On the tax side, while the expiration of the upper-income tax brackets has received much of the attention, it's also important to remember that the 10 percent bracket, payroll tax holiday, and expansions of the EITC and the CTC will all expire. In total, taxes will rise on the lowest income quintile by 3.7 percent, with an average tax increase of $412.
Finally, extended unemployment benefits would go away as part of the cliff - a big hit to lower income households given how high unemployment is today. The resulting recession from the cliff would hurt lower income people more than the greater population, further compounded by the expiration of extended unemployment benefits. Clearly the fiscal cliff has serious implications for the most vulnerable in society.
While neither CRFB or the Campaign to Fix the Debt advocate for any particular plan, some critics argue that plans adhering to its principles would be much worse than the fiscal cliff. But if bipartisan plans like Simpson-Bowles and Domenici-Rivlin are any indication, there are models out there that would be much more targeted and better for the economy than going over the fiscal cliff.

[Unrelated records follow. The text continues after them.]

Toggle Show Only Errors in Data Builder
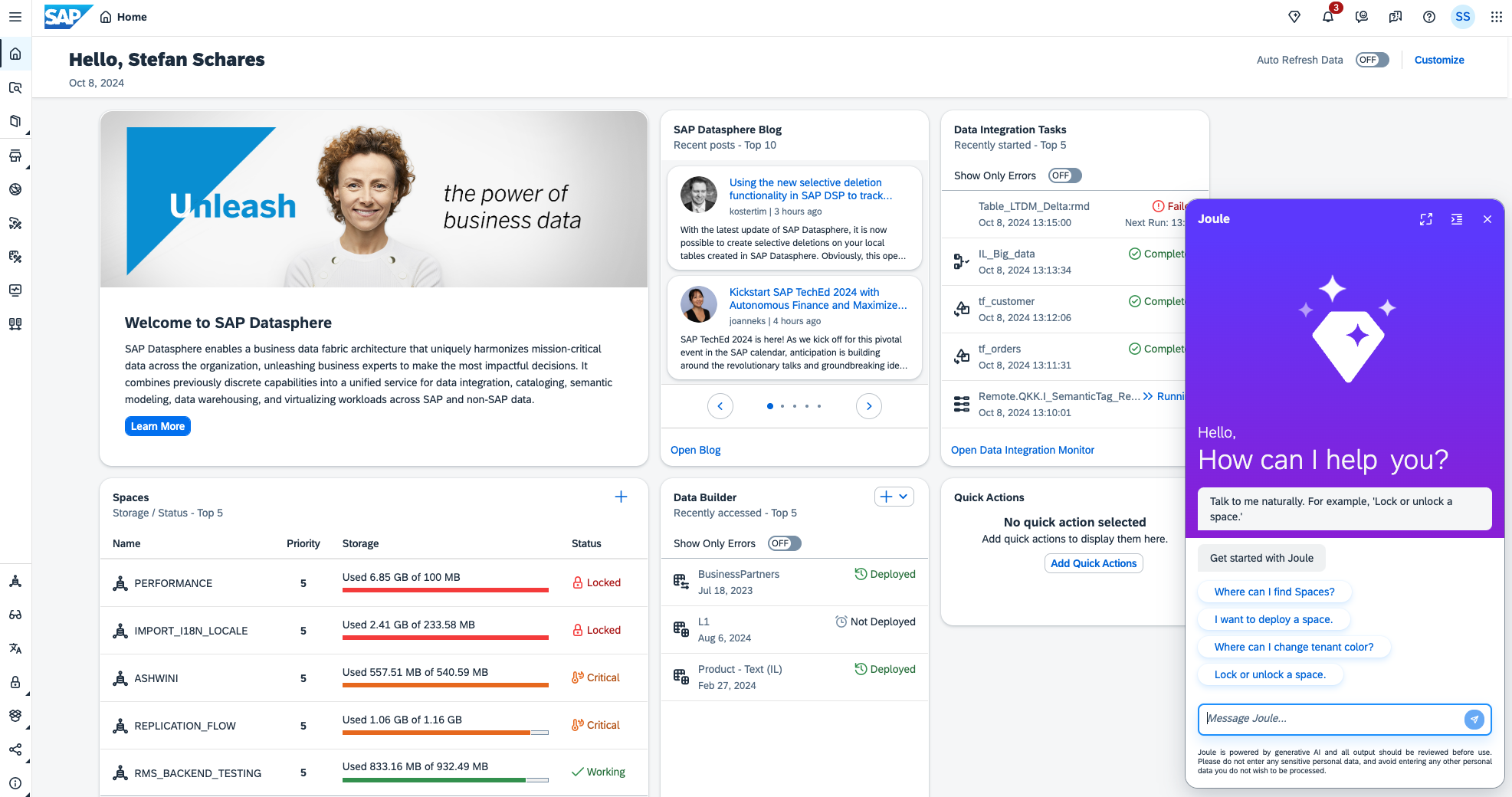Viewport: 1512px width, 797px height. (784, 543)
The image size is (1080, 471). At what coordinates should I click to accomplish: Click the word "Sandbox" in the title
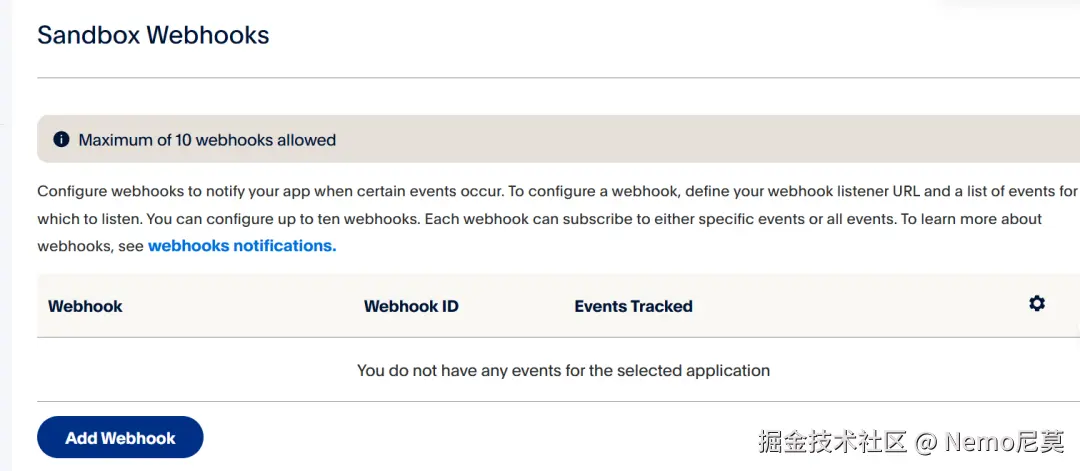pos(88,35)
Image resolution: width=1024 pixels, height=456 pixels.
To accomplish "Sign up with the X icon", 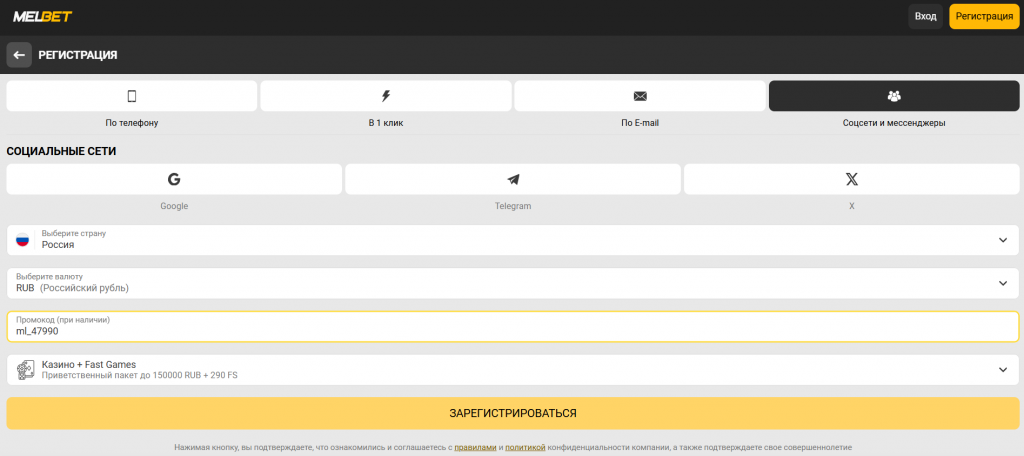I will (x=852, y=179).
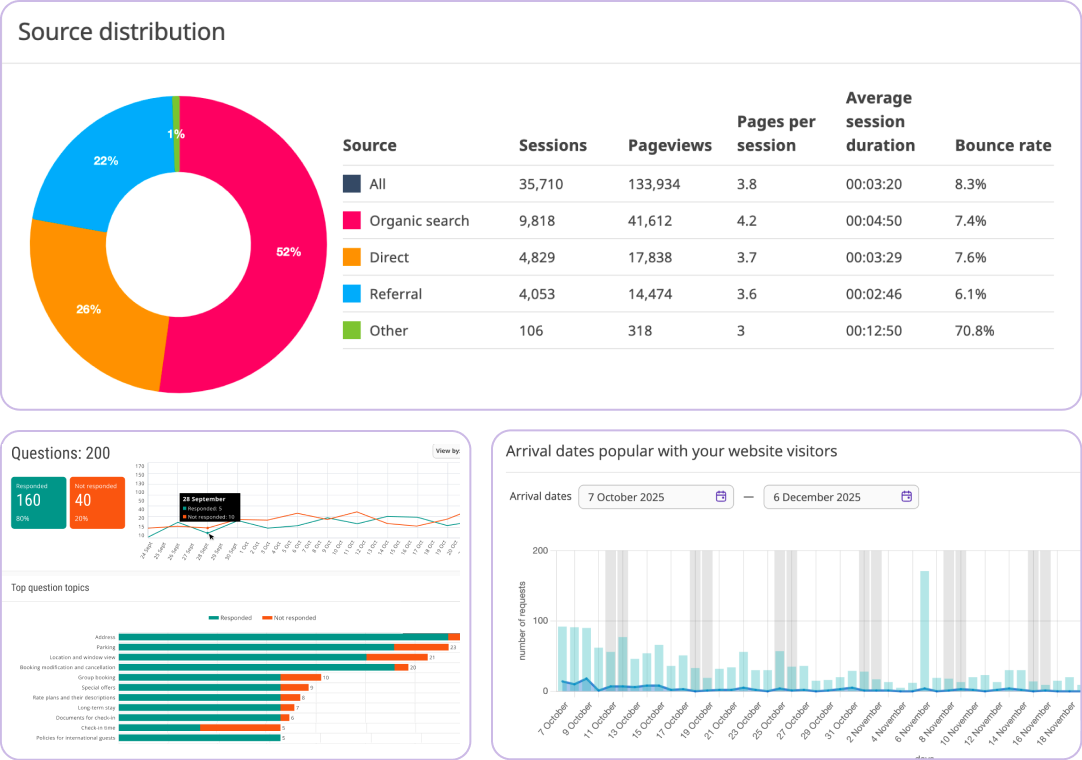Click the Other green legend square

coord(351,330)
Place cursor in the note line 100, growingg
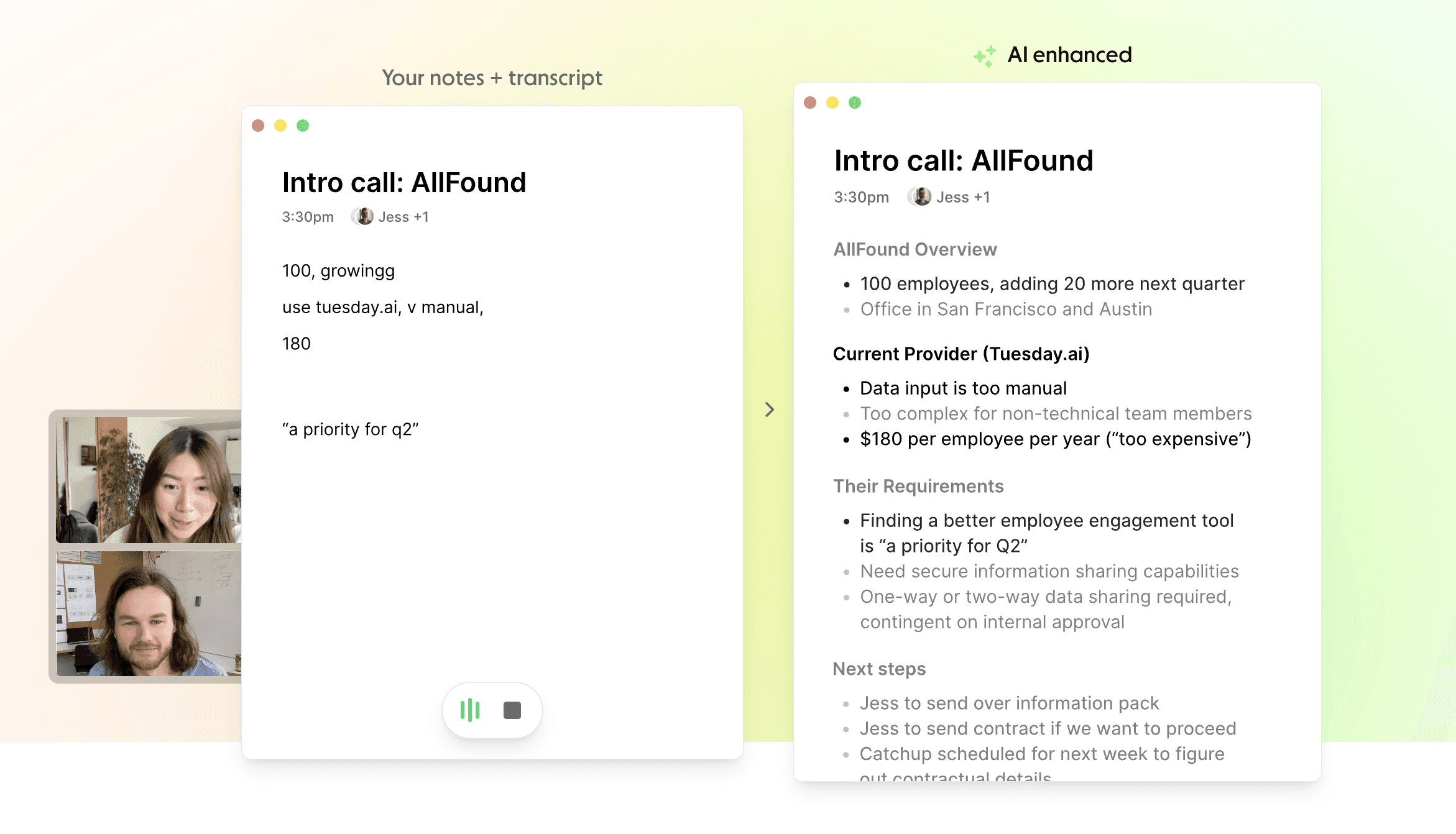 click(x=338, y=270)
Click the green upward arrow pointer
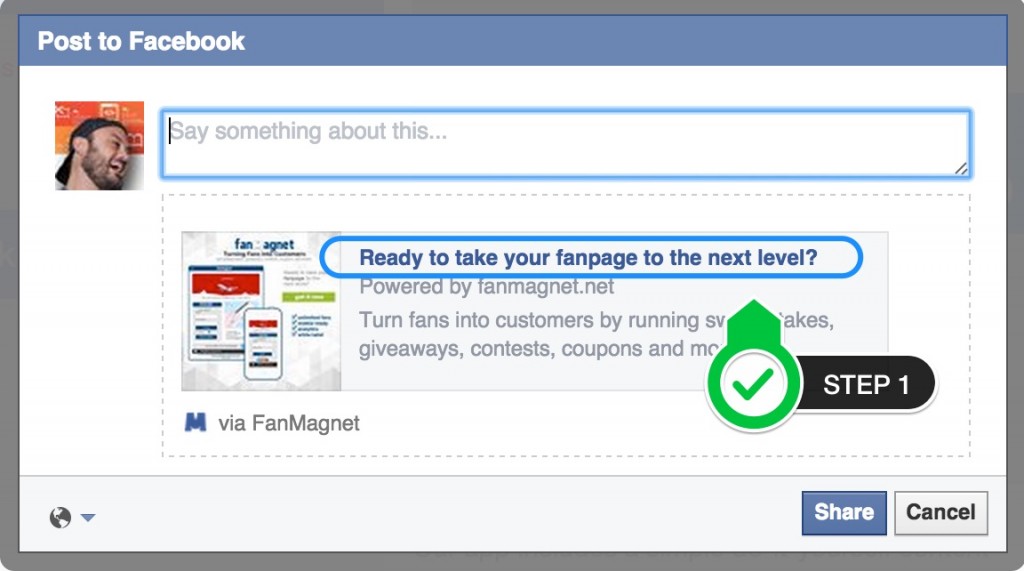1024x571 pixels. [754, 321]
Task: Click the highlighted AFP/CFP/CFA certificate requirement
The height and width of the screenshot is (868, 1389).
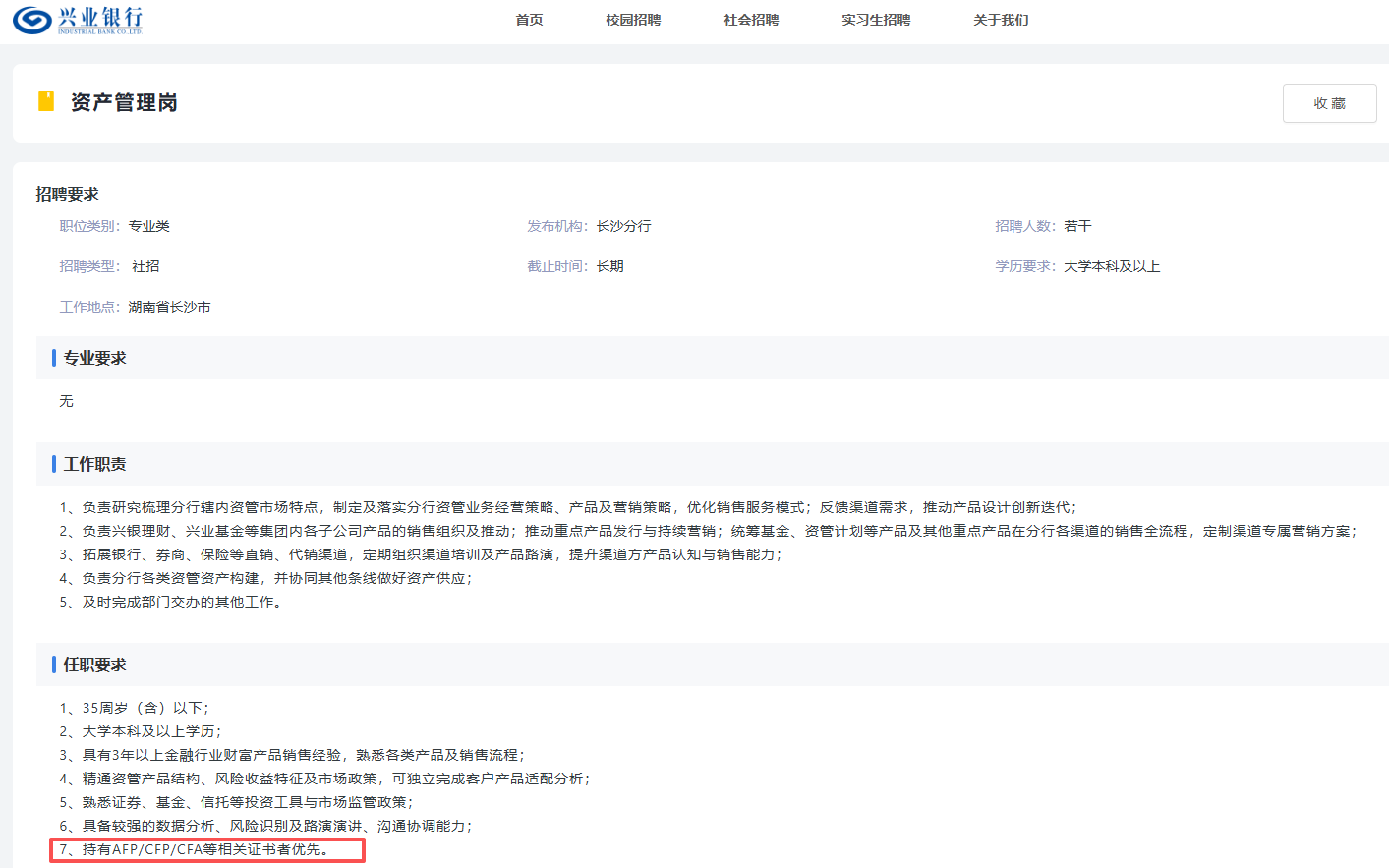Action: point(206,849)
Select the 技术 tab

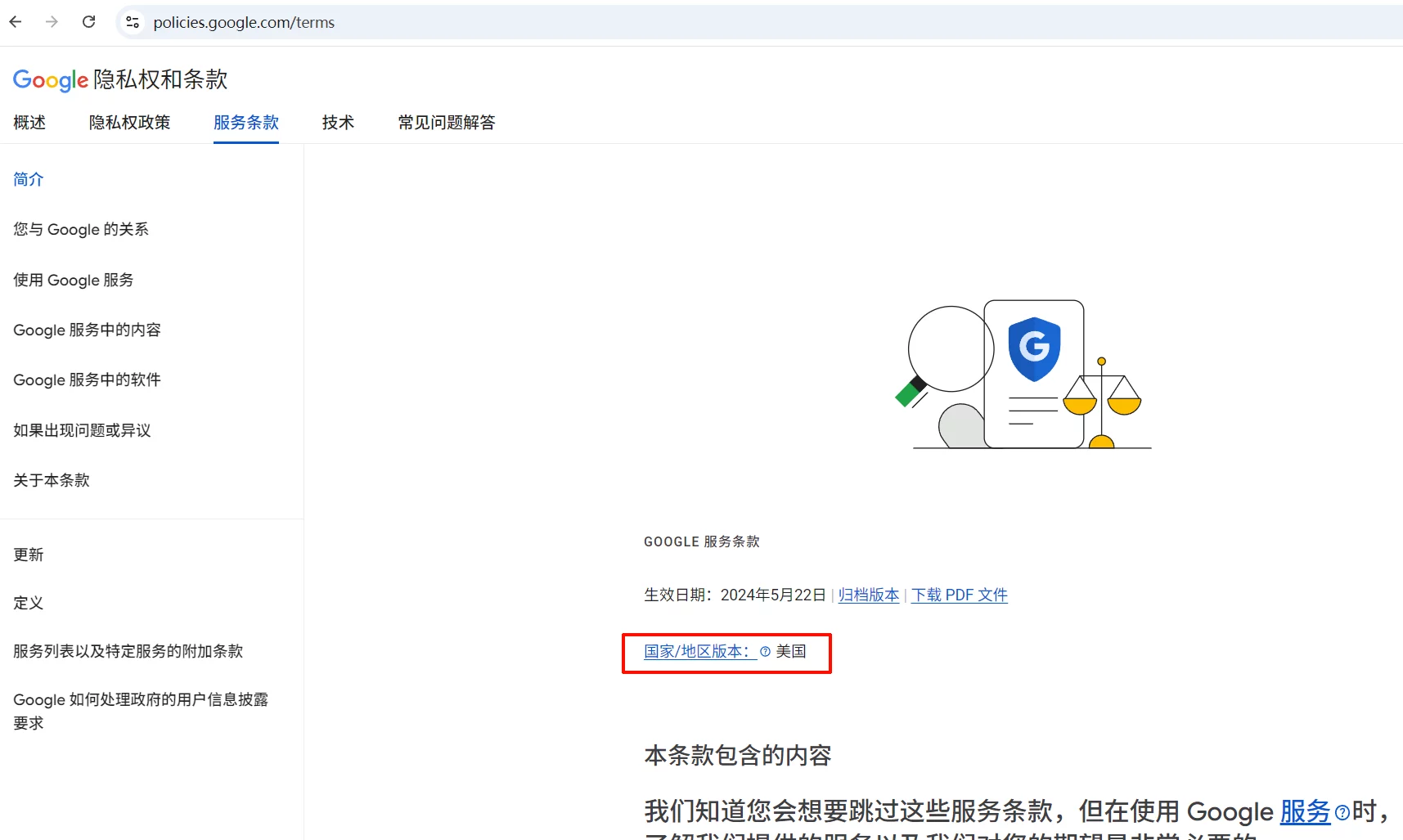pos(338,123)
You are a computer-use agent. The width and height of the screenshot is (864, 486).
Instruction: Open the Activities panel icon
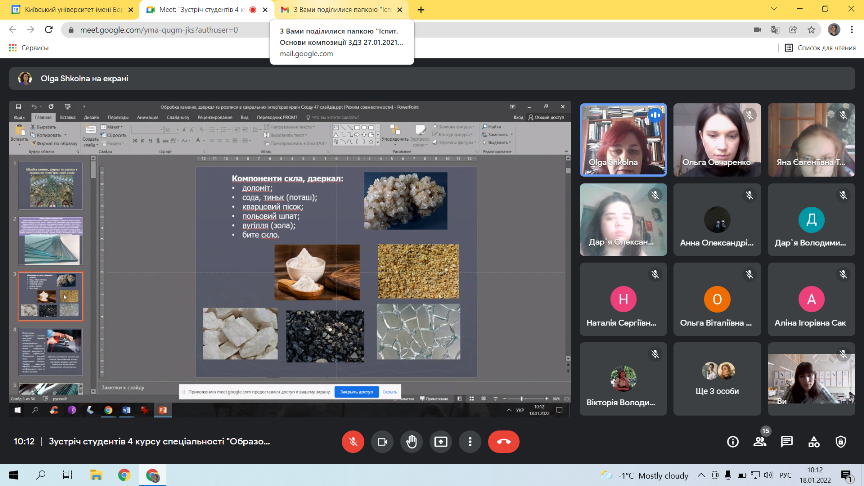(x=814, y=441)
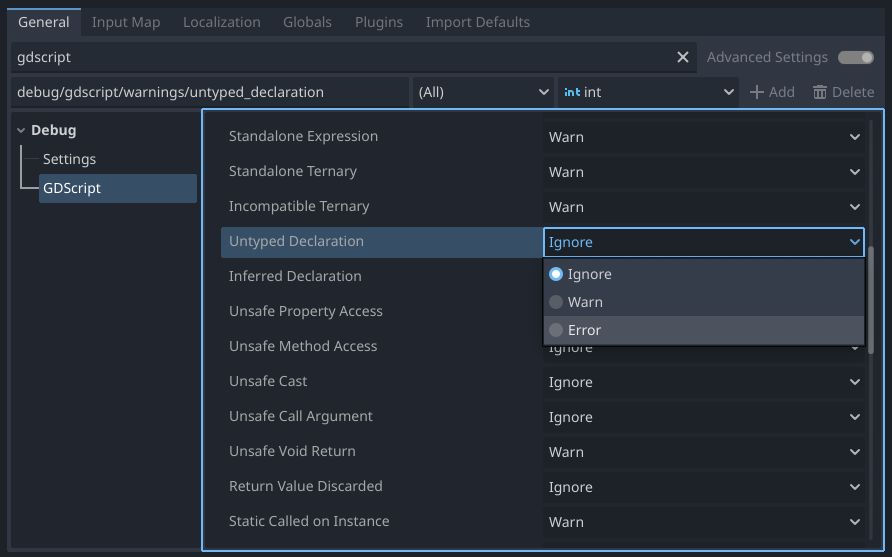Collapse the Debug tree section
The image size is (892, 557).
pyautogui.click(x=21, y=131)
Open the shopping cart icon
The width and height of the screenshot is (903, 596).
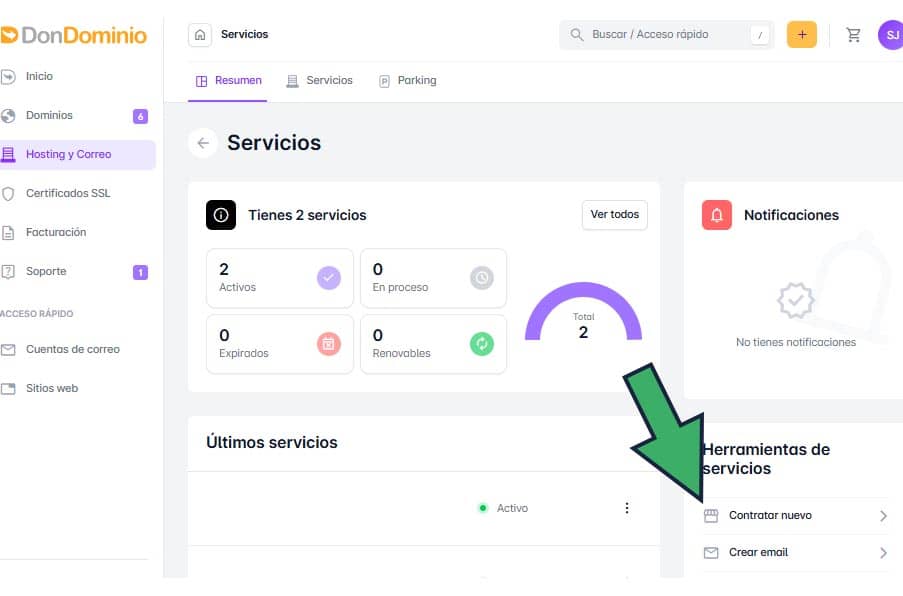point(853,35)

These plans proceed in a smarter way with deficit reduction, backloading much of the fiscal consolidation until the economy has had time to recover. They also take special effort to protect the most vulnerable in tax and entitlement reform. Even with lower tax rates under both Simpson-Bowles and Dominici-Rivlin, the rich pay much more in taxes through the elimination of deductions -- in fact, the tax systems under those plans would be far more progressive than only allowing the top two rates in 2001/2003/2010 tax cuts to expire. Overall, these proposals would be better in reducing the debt, encouraging growth, and protecting the most vulnerable than going over the fiscal cliff.